Not seen gateway status on ttn

Jeff-UK · April 28, 2021, 2:39pm

@descartes Yep tried a few more and refresh - BANG!

Just logging into Slack OPS and havent seen anyone flagging so a recent problem?

Update: just seen Nick post to OPS - types faster than me

descartes · April 28, 2021, 2:48pm

Many apologies for not spotting this: tap = tab - I hate autocorrect!

Although the first screen shot didn’t show this section of the web page so I didn’t figure it out.

In the meanwhile you can see your data at the application or device level.

afsaneh_akhbari · April 28, 2021, 2:52pm

thank you
you mean the gateway part wont be fix anymore? and i have to just see data in application part?

descartes · April 28, 2021, 2:53pm

No, this is an issue that we would expect to have fixed - it has been reported.

If you search the forum you will find that there is an issue with the part of the console that you took a screenshot of that doesn’t update the last connected or the status.

Which is why I thought it was that you were referring to.

afsaneh_akhbari · April 28, 2021, 2:56pm

thank you so much for any efforts
i look foreward to seeing this isuue would be fixed soon.

htdvisser · April 28, 2021, 4:16pm

Other comments in this topic already give a pretty good explanation of the situation, but I can also add some more details.

We recently updated the v2 Console to make it less confusing. Instead of showing incorrect information or empty pages, the Console now tries to hide parts of the user interface that rely on the “NOC” component when this “NOC” component isn’t available. Gateway status and live gateway traffic are the main features for which data is provided by the “NOC” component.

The problem here is that the “NOC” component is having issues. This is unfortunately something that happens more often. We made a lot of crucial mistakes when we initially designed the architecture of the NOC. As a result of these wrong architecture decisions, we’ve had a lot of difficulty scaling the NOC as The Things Network grew. We’ve had to disable some functionality (such as event history, searching for events, events from applications and end devices) to prevent it from crashing completely. Suffice to say, the NOC is always having a hard time, and it’s barely working most of the time.

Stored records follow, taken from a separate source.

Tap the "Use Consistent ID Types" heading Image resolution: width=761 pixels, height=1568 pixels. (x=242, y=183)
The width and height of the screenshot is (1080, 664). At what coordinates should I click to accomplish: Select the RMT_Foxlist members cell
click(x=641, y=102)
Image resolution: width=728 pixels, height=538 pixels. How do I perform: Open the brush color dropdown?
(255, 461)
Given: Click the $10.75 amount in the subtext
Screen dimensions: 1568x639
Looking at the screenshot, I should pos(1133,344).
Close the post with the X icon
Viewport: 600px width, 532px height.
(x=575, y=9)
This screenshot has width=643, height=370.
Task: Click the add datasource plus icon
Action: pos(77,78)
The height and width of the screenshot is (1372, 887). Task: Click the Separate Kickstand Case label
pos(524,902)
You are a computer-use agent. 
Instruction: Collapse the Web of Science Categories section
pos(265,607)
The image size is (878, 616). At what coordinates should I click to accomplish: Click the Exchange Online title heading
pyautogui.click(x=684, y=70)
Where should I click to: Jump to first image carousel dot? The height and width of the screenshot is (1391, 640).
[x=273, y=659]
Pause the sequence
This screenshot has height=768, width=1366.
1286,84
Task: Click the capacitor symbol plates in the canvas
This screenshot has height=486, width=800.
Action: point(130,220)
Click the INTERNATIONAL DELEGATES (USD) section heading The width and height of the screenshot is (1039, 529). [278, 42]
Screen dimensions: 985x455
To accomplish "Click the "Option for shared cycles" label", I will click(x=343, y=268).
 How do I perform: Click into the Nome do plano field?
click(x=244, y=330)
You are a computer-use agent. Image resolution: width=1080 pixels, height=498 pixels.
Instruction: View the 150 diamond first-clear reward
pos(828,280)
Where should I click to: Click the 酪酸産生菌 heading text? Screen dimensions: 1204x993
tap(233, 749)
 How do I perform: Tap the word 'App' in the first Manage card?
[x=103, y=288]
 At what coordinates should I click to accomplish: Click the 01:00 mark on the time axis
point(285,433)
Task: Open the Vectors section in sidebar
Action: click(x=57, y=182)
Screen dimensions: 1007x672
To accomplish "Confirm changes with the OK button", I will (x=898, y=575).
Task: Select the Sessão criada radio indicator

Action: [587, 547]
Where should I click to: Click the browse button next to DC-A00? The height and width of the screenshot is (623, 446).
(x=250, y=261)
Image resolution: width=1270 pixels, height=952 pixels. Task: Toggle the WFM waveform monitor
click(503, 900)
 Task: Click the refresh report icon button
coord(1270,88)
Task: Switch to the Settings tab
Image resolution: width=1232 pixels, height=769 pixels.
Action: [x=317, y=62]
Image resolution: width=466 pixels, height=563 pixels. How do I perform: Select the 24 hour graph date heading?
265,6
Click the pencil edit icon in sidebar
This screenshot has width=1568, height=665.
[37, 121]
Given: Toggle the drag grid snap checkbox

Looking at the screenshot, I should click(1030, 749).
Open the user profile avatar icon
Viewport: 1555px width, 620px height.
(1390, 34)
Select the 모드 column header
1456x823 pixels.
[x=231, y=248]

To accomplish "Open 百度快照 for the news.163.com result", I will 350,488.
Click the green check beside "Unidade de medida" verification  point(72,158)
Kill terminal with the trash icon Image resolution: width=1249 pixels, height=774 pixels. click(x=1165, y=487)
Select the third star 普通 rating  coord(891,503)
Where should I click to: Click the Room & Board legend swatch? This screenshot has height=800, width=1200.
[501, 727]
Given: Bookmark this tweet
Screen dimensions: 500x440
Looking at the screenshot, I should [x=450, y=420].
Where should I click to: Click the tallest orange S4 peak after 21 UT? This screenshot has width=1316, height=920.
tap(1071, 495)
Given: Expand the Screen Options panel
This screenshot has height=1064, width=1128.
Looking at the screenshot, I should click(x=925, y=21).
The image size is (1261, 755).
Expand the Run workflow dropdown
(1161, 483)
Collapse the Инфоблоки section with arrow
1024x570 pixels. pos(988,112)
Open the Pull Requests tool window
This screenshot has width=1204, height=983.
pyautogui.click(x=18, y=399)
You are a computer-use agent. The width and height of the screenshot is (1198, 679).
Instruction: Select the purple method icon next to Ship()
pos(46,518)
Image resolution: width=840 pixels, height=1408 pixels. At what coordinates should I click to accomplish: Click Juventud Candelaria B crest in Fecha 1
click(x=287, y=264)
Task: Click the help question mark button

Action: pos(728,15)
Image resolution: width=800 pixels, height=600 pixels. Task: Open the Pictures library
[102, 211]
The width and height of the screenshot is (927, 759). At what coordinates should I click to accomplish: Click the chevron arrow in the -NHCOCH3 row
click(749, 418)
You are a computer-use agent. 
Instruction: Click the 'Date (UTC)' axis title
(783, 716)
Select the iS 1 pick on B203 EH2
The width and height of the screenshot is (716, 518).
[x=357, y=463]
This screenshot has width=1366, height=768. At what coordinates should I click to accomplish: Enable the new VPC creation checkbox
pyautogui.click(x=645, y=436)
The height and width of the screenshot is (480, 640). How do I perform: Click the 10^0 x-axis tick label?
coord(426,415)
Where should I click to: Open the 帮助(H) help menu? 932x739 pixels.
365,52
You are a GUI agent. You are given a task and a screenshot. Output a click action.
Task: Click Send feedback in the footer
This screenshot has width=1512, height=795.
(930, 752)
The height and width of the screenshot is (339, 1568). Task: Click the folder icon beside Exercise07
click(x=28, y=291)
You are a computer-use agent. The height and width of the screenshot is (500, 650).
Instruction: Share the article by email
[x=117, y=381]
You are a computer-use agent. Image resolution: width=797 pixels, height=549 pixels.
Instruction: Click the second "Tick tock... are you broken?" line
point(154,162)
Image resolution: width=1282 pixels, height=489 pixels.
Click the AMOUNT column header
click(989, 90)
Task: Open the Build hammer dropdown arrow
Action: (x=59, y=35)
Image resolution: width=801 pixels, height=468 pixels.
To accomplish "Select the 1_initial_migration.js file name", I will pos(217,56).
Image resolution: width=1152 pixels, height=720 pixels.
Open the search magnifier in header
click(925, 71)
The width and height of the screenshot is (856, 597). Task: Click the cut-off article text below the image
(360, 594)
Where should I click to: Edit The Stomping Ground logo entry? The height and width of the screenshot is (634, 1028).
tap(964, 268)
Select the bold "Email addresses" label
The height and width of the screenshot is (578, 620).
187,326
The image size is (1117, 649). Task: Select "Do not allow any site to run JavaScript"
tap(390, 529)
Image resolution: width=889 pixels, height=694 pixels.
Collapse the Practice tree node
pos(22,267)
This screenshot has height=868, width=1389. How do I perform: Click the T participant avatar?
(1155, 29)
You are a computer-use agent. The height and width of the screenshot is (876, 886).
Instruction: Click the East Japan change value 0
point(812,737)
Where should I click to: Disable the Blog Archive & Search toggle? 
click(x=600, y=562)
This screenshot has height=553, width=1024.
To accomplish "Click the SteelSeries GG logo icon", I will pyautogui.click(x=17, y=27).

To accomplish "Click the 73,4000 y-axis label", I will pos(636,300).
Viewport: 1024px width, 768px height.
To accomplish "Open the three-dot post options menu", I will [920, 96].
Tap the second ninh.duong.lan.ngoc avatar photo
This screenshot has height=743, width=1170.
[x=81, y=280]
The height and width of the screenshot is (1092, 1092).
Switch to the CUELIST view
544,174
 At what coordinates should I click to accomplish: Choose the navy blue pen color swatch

In the meantime, the core team is now spending all its time on The Things Stack (v3), we’re not going to fix v2 issues anymore. The core team still does its best to resolve downtime of critical components in v2 deployments. Critical components are the components that are required for routing LoRaWAN traffic between Gateways and Applications. The “NOC” component is not considered critical, so we’re not going to spend a lot of time figuring out what’s wrong. Sometimes switching some things off and on again helps, but that’s all we’re going to do.

I would indeed like to take this opportunity to push you guys to The Things Stack (v3). Anyone who’s just getting started and doesn’t have working applications or end devices, and still relies on live gateway traffic, should really be using The Things Stack (v3). Anyone with working applications and end devices can use the data view of their application or end devices. But you should still migrate those to The Things Stack (v3) as soon as you can.

Jeff-UK · April 28, 2021, 5:12pm

Ok, appreciate the explaination BUT this causes HUGE problems for many.

Whilst appreciating changes due to NOC issues what you have just done is rendered much of V2 unusable…and with little forwarning or discussion of effect or mitigation .

E.g. besides the change to individual GW status and traffic (and the value that has for helping debug device issues or gw problems it seems this has also impacted the GW overview page Listing all GW’s is closest thing to a simple individual/user/group NOC and as you can see connected/notconnected status no longer listed.:

With, in my personal vs community or clients case, several dozen GW’s to monitor and manage a quick scroll up or down would tell me if any had gone offline or not - if lots suddenly offline then I could guess it was the NOC problem and then if concerned dive in to indivdual devices/applications to see if traffic still coming through and all ok with routing or if indeed the GW was down and needing attention. It is not practical/too time consuming to step through ALL of them in the abscence of an overview.

Yes, we know we get the message… BUT v3 seems, looking at the posts we see on the forum and from our own testing and experiments/experiences, still not ready for prime time for many, there are still missing integrations, documentation needs and there is a steeper learning curve cw V2 usage. TTN Mapper integration has only recently become available and there is still no sign of My Devices/Cayenne coming on board requiring major discussion and evaluation of potential alternatives/replacements (and likely significant costs - both monitary and opportunity/manpower - in considering, evaluating, learning and the implementing alternates).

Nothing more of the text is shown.